In a lower income bracket there's no beating the current US investment tax rates on cap gains and qualified dividends, but that aside, everything right now is in the US for simplicity's sake, except for a local bank account.

The tax liabilities w/r/t investments in Europe seem more onerous and complicated, though they are pointing towards some sort of "harmonization". I'll be investigating this soon just for my own information.

As for brokerage accounts, I can't recommend Charles Schwab highly enough.. in fact, I just came off of writing their customer service a letter of praise since I noticed they have recently waived wire transfer fees (well, 3 free ones/quarter which for me is the same thing) on accounts $500k and up.
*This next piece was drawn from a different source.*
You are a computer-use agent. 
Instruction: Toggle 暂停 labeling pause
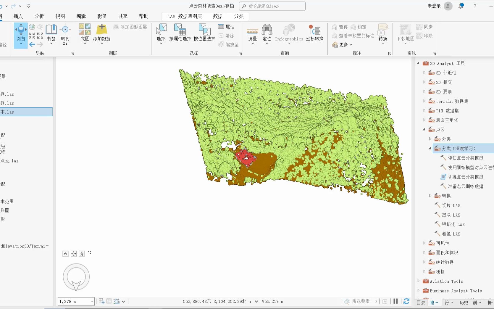tap(340, 27)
They also have an extremely low (under 1% over interbank rates) spread on forex.. and yes, I did check up on my latest transfer to see whether the fee waiver had translated to a higher spread but it appears not.

7/6/06:
€7000 =>$8937 interbank according to oanda.com on that date
=>$9026 interbank + 1%
=>$8977 out of my Schwab acc't.
(of course this does not take into account possible inter-day fluctuations)

We already own our house here outright so that is something of a hedge, also I have a high %age of foreign stocks and bond funds (tho' denominated in $).

bpp, do you plan to live in Japan indefinitely?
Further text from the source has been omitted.